Tuesday, March 17, 2020

Arithmetic Errors pursue McKie

Amelia McKie has trouble filing required reports with the Ethics Commission on time and filing them correctly.

As mentioned in the previous article, she said in a public meeting of the Richland 2 School Board (in January 2019, I believe) that it wouldn't happen again. I understood her to be telling the public that she'd be filing future required reports on time.

Campaign Disclosure Reports due to the South Carolina Ethics Commission are to be filed quarterly. However, McKie's reports for 4/10/2019, 7/10/2019, and 1/10/2020 were filed late.

Her Report due 10/10/2019 was filed on time, and she amended it on 3/4/2020.

On the Amended Report she reports $250.00 in "individual funds" contributed to her campaign. Now, what would cause her to "remember" that contribution five months later?
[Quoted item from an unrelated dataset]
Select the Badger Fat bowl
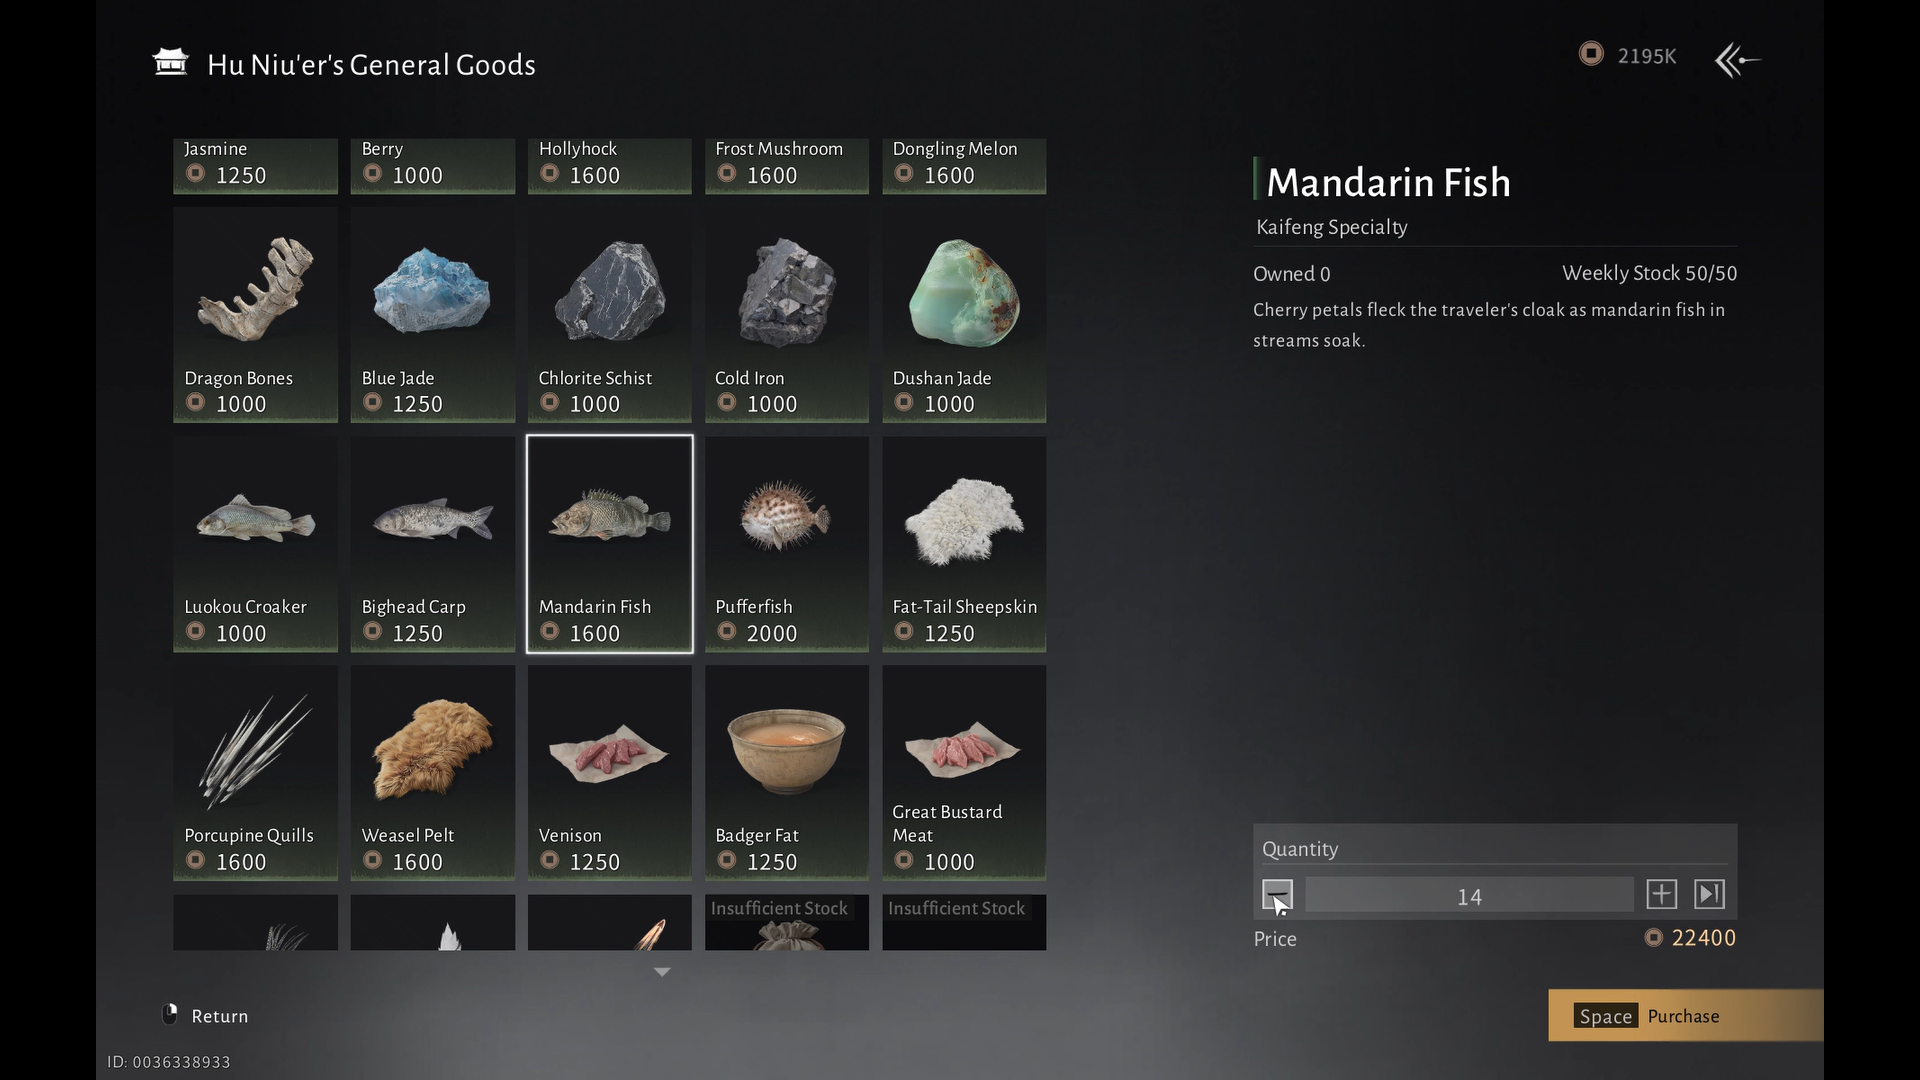The width and height of the screenshot is (1920, 1080). pos(786,772)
And why didn't she report it correctly and on time?

The next obvious problem (obvious to anyone with a rudimentary skills in arithmetic) is why does she have less money on-hand than was reported in October 2019?  If she received a contribution of $250.00 and didn't incur additional expense (which she didn't), wouldn't she have more money on-hand?

But that's not what her filed Reports show. Her amended report corrected an unexplained error in the original report, but it did not correct the errors that occurred earlier in 2019. Those errors still exist.
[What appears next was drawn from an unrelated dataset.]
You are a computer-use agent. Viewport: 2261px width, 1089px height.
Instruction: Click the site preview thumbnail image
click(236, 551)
This leads me to decide that the Ethics Commission doesn't examine the reports when they are filed. It looks like the Ethics Commission just accepts them as filed.

Then it's up to someone, somewhere, to inspect the reports and alert the Commission to the errors.

The magic of computers ought to make it easy to confirm sums and differences; you know, basic arithmetic calculations. Flags ought to pop when numbers don't agree. But they don't.